▸ Material for this task:
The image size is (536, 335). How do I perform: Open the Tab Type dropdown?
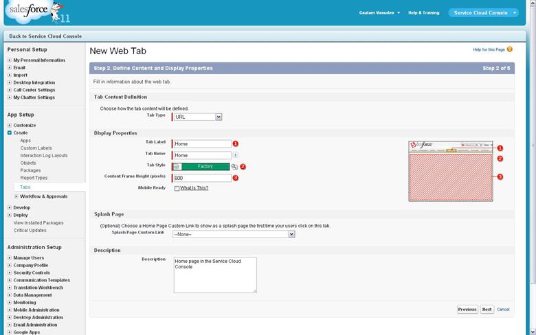198,117
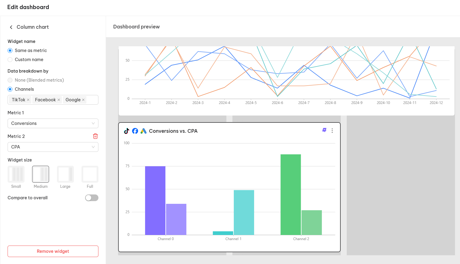Click the TikTok logo in widget header
This screenshot has width=460, height=264.
point(127,131)
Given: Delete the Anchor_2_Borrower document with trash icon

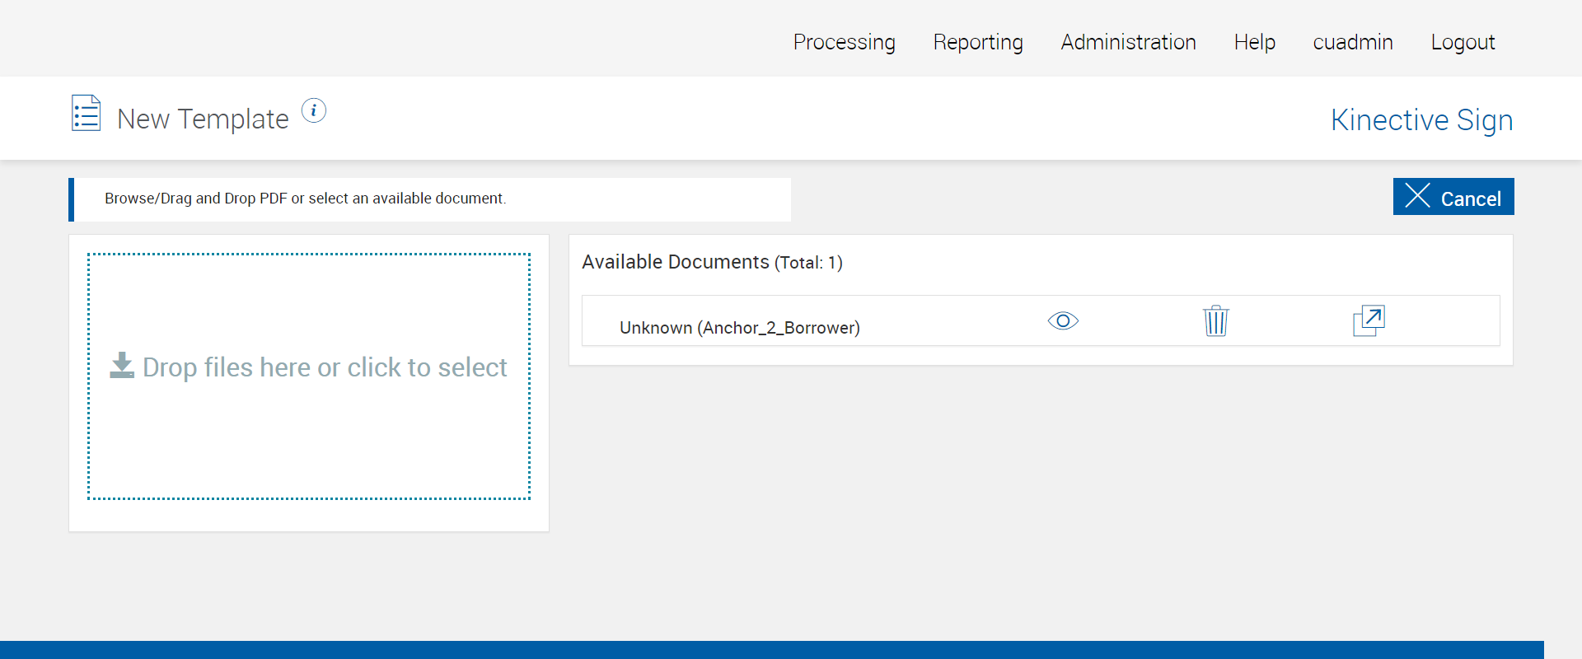Looking at the screenshot, I should pos(1215,320).
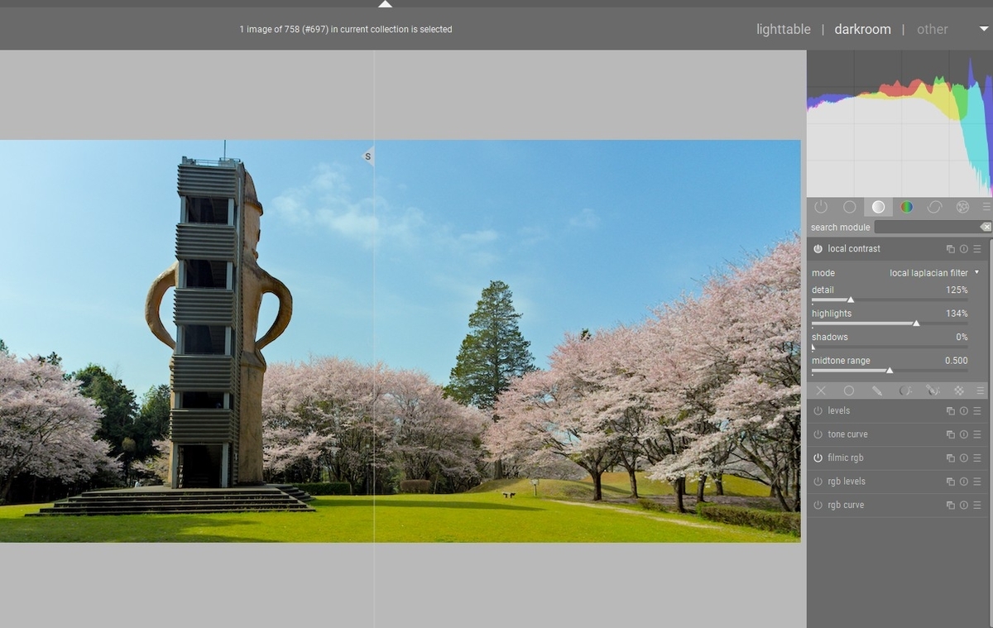
Task: Adjust the highlights slider in local contrast
Action: (x=916, y=324)
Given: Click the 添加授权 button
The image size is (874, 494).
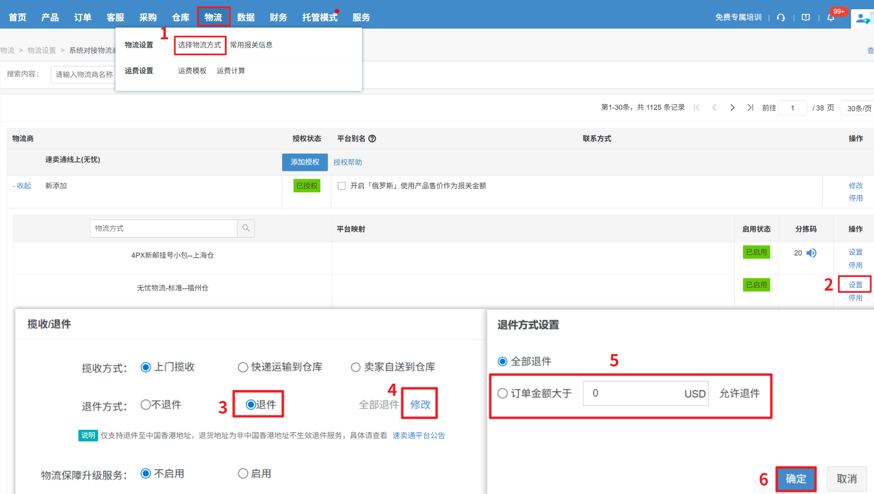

▸ Requirement: In your reply, please set down exactly the lines from the one containing "Given: Click the 添加授权 button" through the end of the records, with the pictures left out.

▸ Written solution:
Given: Click the 添加授权 button
The image size is (874, 494).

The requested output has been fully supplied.